*TASK DETAILS:*
Write out all the records below again, replacing "GUI agent" with "screen agent" each time it appears and leaving everything else the same.
┏━━
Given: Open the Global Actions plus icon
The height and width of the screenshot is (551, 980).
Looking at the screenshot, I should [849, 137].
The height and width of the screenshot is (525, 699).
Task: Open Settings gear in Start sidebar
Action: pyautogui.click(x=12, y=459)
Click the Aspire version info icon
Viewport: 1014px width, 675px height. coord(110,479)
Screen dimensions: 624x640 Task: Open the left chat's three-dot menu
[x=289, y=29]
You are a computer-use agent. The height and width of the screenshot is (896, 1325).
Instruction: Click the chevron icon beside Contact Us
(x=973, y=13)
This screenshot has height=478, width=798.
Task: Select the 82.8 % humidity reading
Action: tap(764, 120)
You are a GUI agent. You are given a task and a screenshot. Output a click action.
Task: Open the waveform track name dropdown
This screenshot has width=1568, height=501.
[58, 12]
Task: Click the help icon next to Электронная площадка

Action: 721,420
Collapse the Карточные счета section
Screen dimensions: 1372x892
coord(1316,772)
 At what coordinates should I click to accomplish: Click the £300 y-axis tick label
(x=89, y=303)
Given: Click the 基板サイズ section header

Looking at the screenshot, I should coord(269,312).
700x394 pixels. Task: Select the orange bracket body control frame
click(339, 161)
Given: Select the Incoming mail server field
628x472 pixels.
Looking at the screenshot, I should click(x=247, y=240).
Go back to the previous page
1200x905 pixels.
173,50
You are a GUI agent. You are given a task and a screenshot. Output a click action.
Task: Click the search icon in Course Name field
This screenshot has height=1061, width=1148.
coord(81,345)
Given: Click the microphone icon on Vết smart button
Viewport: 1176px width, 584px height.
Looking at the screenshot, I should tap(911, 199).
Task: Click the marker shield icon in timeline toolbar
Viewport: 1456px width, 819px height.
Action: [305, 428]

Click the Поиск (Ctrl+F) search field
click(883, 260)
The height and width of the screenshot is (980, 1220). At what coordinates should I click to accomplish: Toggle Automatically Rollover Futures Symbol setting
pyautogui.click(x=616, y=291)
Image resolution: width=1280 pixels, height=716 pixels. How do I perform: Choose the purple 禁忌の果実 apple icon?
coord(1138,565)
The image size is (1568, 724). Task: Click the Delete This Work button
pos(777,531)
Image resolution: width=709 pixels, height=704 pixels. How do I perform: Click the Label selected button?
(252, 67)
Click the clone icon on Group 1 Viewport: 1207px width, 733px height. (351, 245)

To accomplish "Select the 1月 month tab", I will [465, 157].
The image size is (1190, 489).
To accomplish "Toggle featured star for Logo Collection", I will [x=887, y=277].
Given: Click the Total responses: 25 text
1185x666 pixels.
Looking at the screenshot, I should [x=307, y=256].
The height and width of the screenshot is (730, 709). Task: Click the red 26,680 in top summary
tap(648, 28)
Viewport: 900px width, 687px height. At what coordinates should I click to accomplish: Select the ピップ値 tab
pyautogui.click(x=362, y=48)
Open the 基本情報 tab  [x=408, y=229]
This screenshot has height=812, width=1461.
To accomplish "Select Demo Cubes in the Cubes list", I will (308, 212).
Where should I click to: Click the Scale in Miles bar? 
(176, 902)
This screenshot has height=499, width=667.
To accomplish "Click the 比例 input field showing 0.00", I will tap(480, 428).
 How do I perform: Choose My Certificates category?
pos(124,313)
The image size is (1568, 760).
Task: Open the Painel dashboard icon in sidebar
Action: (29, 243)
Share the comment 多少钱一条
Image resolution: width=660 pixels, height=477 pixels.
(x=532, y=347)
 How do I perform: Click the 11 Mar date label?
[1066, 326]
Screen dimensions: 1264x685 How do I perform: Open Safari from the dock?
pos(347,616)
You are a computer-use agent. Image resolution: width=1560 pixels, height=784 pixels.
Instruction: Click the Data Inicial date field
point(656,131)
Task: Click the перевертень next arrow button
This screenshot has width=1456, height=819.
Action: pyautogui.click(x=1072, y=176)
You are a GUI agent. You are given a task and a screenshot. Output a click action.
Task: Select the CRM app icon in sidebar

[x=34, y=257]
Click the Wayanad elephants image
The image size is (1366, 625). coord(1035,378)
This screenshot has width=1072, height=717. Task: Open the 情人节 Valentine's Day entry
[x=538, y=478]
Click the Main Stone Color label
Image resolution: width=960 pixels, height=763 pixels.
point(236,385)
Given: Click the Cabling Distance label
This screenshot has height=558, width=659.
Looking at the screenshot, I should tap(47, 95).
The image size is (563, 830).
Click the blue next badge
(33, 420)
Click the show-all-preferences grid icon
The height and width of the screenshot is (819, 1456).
┗━━
*ANSWER BELOW:*
Given: Open the Global Actions plus icon
The height and width of the screenshot is (551, 980).
Looking at the screenshot, I should [849, 137].
The height and width of the screenshot is (525, 699).
Task: Open Settings gear in Start sidebar
Action: pyautogui.click(x=12, y=459)
Click the Aspire version info icon
Viewport: 1014px width, 675px height. coord(110,479)
Screen dimensions: 624x640 Task: Open the left chat's three-dot menu
[x=289, y=29]
You are a computer-use agent. The height and width of the screenshot is (896, 1325).
Instruction: Click the chevron icon beside Contact Us
(x=973, y=13)
This screenshot has height=478, width=798.
Task: Select the 82.8 % humidity reading
Action: tap(764, 120)
You are a screen agent. You are given a task and a screenshot. Output a click action.
Task: Open the waveform track name dropdown
This screenshot has width=1568, height=501.
[58, 12]
Task: Click the help icon next to Электронная площадка

Action: 721,420
Collapse the Карточные счета section
Screen dimensions: 1372x892
coord(1316,772)
 At what coordinates should I click to accomplish: Click the £300 y-axis tick label
(x=89, y=303)
Given: Click the 基板サイズ section header

Looking at the screenshot, I should coord(269,312).
700x394 pixels. Task: Select the orange bracket body control frame
click(339, 161)
Given: Select the Incoming mail server field
628x472 pixels.
Looking at the screenshot, I should click(x=247, y=240).
Go back to the previous page
1200x905 pixels.
173,50
You are a screen agent. You are given a task and a screenshot. Output a click action.
Task: Click the search icon in Course Name field
This screenshot has height=1061, width=1148.
coord(81,345)
Given: Click the microphone icon on Vết smart button
Viewport: 1176px width, 584px height.
Looking at the screenshot, I should tap(911, 199).
Task: Click the marker shield icon in timeline toolbar
Viewport: 1456px width, 819px height.
Action: [305, 428]

Click the Поиск (Ctrl+F) search field
click(883, 260)
The height and width of the screenshot is (980, 1220). At what coordinates should I click to accomplish: Toggle Automatically Rollover Futures Symbol setting
pyautogui.click(x=616, y=291)
Image resolution: width=1280 pixels, height=716 pixels. How do I perform: Choose the purple 禁忌の果実 apple icon?
coord(1138,565)
The image size is (1568, 724). Task: Click the Delete This Work button
pos(777,531)
Image resolution: width=709 pixels, height=704 pixels. How do I perform: Click the Label selected button?
(252, 67)
Click the clone icon on Group 1 Viewport: 1207px width, 733px height. (351, 245)

To accomplish "Select the 1月 month tab", I will [465, 157].
The image size is (1190, 489).
To accomplish "Toggle featured star for Logo Collection", I will [x=887, y=277].
Given: Click the Total responses: 25 text
1185x666 pixels.
Looking at the screenshot, I should [x=307, y=256].
The height and width of the screenshot is (730, 709). Task: Click the red 26,680 in top summary
tap(648, 28)
Viewport: 900px width, 687px height. At what coordinates should I click to accomplish: Select the ピップ値 tab
pyautogui.click(x=362, y=48)
Open the 基本情報 tab  [x=408, y=229]
This screenshot has height=812, width=1461.
To accomplish "Select Demo Cubes in the Cubes list", I will (308, 212).
Where should I click to: Click the Scale in Miles bar? 
(176, 902)
This screenshot has height=499, width=667.
To accomplish "Click the 比例 input field showing 0.00", I will tap(480, 428).
 How do I perform: Choose My Certificates category?
pos(124,313)
The image size is (1568, 760).
Task: Open the Painel dashboard icon in sidebar
Action: (29, 243)
Share the comment 多少钱一条
Image resolution: width=660 pixels, height=477 pixels.
(x=532, y=347)
 How do I perform: Click the 11 Mar date label?
[1066, 326]
Screen dimensions: 1264x685 How do I perform: Open Safari from the dock?
pos(347,616)
You are a computer-use agent. Image resolution: width=1560 pixels, height=784 pixels.
Instruction: Click the Data Inicial date field
point(656,131)
Task: Click the перевертень next arrow button
This screenshot has width=1456, height=819.
Action: pyautogui.click(x=1072, y=176)
You are a screen agent. You are given a task and a screenshot. Output a click action.
Task: Select the CRM app icon in sidebar

[x=34, y=257]
Click the Wayanad elephants image
The image size is (1366, 625). coord(1035,378)
This screenshot has width=1072, height=717. Task: Open the 情人节 Valentine's Day entry
[x=538, y=478]
Click the Main Stone Color label
Image resolution: width=960 pixels, height=763 pixels.
point(236,385)
Given: Click the Cabling Distance label
This screenshot has height=558, width=659.
Looking at the screenshot, I should tap(47, 95).
The image size is (563, 830).
Click the blue next badge
(33, 420)
Click the show-all-preferences grid icon
The height and width of the screenshot is (819, 1456).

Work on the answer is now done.